» ACTIVITY
Reproduce each line from the first in the data through the line that contains "May (404, 487)" exactly; give nothing else.

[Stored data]
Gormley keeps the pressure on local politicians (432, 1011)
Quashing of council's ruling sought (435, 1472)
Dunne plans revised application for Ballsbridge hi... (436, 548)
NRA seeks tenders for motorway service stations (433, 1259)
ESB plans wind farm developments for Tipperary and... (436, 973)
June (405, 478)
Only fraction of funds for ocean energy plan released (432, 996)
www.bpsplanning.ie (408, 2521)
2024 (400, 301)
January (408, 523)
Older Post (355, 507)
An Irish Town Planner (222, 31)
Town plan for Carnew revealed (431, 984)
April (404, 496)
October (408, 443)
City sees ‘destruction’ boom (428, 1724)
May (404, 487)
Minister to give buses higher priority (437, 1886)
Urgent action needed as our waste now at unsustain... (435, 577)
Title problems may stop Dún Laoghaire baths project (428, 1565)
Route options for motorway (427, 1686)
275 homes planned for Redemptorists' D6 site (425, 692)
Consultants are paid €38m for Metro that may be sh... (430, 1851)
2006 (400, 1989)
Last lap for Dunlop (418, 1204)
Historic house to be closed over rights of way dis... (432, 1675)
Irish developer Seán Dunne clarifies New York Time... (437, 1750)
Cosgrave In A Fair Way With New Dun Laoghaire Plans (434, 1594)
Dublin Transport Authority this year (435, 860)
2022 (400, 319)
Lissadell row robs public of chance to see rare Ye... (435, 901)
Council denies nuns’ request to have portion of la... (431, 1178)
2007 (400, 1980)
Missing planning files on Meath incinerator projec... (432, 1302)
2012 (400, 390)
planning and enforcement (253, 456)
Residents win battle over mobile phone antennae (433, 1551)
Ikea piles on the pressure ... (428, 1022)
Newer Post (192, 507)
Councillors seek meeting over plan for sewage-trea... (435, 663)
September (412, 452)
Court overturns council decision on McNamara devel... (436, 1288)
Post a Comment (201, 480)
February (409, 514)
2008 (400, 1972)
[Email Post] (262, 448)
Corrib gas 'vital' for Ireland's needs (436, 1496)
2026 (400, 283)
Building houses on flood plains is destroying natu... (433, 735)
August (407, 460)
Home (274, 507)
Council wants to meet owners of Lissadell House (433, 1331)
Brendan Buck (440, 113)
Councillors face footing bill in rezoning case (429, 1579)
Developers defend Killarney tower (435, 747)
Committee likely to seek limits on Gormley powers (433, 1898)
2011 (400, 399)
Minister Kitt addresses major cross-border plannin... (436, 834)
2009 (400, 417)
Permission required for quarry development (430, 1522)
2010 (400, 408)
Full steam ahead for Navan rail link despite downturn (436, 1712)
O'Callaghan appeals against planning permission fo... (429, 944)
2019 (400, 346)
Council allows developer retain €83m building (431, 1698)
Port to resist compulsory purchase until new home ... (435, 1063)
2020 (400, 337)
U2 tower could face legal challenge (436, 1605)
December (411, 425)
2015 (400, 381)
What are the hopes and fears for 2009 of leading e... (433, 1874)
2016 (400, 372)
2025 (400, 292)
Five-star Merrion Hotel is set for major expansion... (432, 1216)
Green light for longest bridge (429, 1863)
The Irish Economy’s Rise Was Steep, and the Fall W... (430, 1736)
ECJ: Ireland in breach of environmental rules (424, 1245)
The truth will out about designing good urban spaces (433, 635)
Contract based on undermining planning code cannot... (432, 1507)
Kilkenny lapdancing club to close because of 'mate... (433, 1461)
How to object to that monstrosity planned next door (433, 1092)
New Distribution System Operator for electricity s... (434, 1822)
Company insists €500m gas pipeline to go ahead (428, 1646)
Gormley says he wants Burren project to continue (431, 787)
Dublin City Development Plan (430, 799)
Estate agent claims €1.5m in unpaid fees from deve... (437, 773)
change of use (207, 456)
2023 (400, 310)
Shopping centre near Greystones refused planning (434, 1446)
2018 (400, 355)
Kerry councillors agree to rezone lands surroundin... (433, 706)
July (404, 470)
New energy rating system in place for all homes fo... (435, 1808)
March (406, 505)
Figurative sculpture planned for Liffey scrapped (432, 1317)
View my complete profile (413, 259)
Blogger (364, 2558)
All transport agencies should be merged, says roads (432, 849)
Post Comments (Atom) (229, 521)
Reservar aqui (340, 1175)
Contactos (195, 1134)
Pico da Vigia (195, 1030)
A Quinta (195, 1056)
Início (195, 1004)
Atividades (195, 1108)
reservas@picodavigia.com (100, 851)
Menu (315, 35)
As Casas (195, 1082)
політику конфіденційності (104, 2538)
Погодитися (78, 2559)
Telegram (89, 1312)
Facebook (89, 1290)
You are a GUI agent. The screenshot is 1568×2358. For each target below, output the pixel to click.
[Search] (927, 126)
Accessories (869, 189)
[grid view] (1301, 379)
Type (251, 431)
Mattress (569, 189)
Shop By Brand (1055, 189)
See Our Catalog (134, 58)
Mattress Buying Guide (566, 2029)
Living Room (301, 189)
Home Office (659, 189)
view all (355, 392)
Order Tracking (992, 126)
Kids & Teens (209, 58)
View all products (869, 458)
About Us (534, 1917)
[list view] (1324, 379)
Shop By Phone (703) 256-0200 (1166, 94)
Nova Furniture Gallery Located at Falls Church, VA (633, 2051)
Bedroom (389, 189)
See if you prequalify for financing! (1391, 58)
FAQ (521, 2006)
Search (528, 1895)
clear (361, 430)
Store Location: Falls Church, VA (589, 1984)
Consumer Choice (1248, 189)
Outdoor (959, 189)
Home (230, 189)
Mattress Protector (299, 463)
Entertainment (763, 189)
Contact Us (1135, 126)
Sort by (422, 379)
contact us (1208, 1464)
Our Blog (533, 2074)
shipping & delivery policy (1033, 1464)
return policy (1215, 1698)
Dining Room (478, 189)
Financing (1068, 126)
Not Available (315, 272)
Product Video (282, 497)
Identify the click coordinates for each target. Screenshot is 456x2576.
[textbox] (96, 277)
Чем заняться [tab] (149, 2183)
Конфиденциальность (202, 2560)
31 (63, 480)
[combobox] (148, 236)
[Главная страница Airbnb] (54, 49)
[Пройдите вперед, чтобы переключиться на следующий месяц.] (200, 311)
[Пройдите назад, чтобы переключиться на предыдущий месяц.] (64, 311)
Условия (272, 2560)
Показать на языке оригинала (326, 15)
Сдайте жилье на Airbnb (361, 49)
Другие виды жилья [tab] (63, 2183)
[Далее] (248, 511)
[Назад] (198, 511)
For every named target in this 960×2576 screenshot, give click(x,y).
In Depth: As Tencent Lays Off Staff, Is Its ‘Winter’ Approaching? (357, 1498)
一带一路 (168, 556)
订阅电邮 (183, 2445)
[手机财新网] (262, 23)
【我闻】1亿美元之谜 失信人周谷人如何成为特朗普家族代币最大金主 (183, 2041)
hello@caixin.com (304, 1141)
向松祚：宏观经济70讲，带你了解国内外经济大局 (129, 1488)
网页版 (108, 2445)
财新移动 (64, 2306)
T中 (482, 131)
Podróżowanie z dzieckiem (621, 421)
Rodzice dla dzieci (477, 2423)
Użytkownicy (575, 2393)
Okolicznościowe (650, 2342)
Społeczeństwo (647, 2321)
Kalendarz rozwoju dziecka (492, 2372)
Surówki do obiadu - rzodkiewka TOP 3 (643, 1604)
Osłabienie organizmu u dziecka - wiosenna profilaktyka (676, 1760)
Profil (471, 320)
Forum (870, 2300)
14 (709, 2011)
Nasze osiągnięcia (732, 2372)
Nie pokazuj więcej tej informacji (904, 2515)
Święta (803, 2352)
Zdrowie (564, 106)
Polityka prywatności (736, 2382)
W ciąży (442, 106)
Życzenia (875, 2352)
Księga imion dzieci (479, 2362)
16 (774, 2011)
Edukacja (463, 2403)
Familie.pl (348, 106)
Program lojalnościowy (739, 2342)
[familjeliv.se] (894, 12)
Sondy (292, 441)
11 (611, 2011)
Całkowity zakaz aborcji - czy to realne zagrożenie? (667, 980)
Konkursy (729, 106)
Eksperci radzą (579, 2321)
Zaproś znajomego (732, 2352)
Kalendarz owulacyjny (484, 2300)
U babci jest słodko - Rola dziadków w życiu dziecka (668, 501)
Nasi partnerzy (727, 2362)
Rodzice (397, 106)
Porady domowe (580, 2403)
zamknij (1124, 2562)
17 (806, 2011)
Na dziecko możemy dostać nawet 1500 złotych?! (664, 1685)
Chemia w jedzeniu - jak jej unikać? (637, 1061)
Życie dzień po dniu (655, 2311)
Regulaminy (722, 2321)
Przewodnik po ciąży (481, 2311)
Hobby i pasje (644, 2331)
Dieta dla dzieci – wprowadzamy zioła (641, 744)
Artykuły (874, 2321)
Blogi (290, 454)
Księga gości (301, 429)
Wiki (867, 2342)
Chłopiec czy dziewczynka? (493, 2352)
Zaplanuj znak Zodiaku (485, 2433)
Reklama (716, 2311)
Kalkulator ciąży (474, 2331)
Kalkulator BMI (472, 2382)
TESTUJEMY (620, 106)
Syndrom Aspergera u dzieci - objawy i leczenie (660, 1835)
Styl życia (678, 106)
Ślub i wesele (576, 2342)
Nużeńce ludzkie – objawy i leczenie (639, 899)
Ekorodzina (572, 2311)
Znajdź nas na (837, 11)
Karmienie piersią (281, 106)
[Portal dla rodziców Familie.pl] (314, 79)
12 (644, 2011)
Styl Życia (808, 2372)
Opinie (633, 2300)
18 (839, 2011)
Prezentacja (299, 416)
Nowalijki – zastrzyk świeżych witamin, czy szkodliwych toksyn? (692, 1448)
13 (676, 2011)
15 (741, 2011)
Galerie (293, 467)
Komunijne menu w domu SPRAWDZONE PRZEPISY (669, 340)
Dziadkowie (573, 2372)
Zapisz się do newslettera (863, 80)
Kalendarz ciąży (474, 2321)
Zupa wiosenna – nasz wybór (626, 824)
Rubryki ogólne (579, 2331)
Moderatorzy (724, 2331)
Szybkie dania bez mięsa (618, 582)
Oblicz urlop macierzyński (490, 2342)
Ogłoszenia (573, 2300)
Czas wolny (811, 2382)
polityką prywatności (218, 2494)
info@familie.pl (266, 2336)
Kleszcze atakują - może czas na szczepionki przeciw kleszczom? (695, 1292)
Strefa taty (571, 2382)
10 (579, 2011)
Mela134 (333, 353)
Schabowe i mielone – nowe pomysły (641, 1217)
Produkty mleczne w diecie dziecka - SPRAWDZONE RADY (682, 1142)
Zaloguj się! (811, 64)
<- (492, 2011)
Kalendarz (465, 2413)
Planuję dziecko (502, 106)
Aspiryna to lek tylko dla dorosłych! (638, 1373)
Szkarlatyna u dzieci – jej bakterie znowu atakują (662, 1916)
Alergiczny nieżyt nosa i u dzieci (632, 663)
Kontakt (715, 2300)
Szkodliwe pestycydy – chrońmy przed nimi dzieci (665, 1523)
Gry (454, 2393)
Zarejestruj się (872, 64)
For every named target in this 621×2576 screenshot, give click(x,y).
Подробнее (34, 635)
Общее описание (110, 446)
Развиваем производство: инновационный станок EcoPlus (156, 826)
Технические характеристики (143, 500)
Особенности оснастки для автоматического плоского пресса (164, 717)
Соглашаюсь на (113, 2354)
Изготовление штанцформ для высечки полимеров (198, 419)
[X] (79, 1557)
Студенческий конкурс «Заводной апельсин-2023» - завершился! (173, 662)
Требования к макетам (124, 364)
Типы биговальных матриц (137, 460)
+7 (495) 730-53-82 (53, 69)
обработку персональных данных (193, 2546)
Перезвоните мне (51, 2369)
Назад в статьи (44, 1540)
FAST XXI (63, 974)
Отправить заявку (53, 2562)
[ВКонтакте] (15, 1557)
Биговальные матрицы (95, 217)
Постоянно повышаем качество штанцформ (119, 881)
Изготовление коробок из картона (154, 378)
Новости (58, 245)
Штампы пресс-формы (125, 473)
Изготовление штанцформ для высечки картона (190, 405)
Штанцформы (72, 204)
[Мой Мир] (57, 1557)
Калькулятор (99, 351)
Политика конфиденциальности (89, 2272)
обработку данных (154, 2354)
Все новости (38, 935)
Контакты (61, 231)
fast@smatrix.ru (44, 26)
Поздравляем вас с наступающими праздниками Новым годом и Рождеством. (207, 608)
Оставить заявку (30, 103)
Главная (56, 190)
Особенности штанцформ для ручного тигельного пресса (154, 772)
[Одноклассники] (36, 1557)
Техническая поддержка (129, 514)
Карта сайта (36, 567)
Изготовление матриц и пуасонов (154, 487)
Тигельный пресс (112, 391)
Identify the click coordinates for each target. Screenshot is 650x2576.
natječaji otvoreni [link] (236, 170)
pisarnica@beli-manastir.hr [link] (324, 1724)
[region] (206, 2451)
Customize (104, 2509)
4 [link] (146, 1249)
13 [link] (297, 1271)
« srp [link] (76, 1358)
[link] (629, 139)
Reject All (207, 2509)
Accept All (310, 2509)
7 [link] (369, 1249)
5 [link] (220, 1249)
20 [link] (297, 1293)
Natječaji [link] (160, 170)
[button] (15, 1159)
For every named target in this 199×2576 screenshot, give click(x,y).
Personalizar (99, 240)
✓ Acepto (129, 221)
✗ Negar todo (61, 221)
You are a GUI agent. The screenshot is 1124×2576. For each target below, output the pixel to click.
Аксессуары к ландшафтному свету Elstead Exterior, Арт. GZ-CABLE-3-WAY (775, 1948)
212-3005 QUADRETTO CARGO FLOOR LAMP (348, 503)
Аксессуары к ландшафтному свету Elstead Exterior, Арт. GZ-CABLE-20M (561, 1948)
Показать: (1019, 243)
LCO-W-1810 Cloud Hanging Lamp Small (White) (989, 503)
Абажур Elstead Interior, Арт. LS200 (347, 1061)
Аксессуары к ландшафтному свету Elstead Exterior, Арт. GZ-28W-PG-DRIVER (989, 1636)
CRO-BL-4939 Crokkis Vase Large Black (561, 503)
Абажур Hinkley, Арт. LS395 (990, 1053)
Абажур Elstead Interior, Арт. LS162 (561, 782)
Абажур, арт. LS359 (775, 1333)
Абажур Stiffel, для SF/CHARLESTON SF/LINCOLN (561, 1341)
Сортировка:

» EXERCISE ANSWER
Gormley keeps the pressure on local politicians (432, 1011)
Quashing of council's ruling sought (435, 1472)
Dunne plans revised application for Ballsbridge hi... (436, 548)
NRA seeks tenders for motorway service stations (433, 1259)
ESB plans wind farm developments for Tipperary and... (436, 973)
June (405, 478)
Only fraction of funds for ocean energy plan released (432, 996)
www.bpsplanning.ie (408, 2521)
2024 (400, 301)
January (408, 523)
Older Post (355, 507)
An Irish Town Planner (222, 31)
Town plan for Carnew revealed (431, 984)
April (404, 496)
October (408, 443)
City sees ‘destruction’ boom (428, 1724)
May (404, 487)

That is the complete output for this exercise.